===== Record extracts =====
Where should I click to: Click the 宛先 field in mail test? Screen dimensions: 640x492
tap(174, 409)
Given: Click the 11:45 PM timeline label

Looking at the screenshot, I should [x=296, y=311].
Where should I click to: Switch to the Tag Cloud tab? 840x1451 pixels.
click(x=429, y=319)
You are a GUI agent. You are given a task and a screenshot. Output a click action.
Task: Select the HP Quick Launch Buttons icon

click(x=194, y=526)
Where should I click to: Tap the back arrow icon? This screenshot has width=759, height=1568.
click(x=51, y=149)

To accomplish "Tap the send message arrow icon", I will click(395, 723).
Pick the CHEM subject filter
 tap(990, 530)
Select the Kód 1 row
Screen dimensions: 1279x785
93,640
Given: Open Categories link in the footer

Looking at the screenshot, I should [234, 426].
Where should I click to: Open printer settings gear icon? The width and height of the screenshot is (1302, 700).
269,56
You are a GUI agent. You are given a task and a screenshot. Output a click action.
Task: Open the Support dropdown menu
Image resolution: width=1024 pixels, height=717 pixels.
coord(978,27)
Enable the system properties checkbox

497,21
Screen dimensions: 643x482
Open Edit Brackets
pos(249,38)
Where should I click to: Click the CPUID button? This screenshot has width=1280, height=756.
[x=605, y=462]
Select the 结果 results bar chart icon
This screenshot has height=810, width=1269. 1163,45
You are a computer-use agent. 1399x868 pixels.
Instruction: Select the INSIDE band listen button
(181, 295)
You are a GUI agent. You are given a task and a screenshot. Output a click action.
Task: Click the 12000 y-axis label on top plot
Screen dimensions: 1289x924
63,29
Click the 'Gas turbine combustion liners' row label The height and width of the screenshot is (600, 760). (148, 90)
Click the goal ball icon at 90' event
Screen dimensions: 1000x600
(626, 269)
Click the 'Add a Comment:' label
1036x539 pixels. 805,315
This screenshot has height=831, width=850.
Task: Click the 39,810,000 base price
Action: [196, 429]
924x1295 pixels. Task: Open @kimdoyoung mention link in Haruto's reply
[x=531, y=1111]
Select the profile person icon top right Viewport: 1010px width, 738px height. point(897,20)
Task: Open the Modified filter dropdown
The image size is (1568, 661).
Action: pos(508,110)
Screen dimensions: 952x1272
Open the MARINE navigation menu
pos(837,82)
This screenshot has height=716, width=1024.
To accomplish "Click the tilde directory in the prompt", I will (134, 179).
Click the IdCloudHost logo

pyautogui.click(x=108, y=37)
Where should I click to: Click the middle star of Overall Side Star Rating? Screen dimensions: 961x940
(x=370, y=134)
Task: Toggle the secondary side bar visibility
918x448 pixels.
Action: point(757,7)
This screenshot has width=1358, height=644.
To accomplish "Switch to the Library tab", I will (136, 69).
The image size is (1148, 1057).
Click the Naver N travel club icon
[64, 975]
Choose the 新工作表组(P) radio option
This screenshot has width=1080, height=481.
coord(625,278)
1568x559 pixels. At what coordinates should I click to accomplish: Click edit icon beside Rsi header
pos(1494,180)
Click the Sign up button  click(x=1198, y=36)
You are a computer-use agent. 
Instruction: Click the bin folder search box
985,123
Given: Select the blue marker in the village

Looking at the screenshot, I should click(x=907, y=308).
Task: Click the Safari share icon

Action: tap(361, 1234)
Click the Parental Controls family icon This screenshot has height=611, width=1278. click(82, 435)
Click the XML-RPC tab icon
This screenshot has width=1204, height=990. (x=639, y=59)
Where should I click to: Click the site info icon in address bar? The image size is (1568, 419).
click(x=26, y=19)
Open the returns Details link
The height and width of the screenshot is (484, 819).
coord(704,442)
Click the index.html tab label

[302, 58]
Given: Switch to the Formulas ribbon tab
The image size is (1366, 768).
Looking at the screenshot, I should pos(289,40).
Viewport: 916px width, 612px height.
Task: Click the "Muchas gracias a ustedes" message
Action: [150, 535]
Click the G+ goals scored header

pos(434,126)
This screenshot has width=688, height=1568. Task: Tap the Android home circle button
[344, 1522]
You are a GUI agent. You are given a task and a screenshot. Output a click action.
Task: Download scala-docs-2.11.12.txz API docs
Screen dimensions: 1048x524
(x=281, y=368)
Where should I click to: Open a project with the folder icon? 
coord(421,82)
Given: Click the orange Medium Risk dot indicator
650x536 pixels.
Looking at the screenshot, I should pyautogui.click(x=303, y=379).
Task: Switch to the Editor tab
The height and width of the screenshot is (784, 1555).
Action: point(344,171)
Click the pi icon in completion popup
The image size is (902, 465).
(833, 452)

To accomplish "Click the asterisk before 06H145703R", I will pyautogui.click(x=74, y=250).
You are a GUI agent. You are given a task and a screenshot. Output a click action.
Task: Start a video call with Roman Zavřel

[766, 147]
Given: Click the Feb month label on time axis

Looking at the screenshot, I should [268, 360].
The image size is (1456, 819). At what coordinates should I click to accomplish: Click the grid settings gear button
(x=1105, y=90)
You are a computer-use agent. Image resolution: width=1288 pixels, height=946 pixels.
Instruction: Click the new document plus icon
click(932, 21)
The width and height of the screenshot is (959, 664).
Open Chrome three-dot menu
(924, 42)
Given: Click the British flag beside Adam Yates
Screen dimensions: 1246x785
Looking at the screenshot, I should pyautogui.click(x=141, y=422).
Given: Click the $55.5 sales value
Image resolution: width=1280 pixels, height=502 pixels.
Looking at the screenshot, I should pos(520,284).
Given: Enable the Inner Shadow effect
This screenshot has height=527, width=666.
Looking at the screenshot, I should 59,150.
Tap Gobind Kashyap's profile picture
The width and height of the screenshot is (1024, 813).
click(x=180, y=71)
=====
#### Action item
Repeat word for word each line from the one with "This screenshot has height=527, width=666." to the end of the records above, inclusive.

#### Output below
This screenshot has height=527, width=666.
Looking at the screenshot, I should 59,150.
Tap Gobind Kashyap's profile picture
The width and height of the screenshot is (1024, 813).
click(x=180, y=71)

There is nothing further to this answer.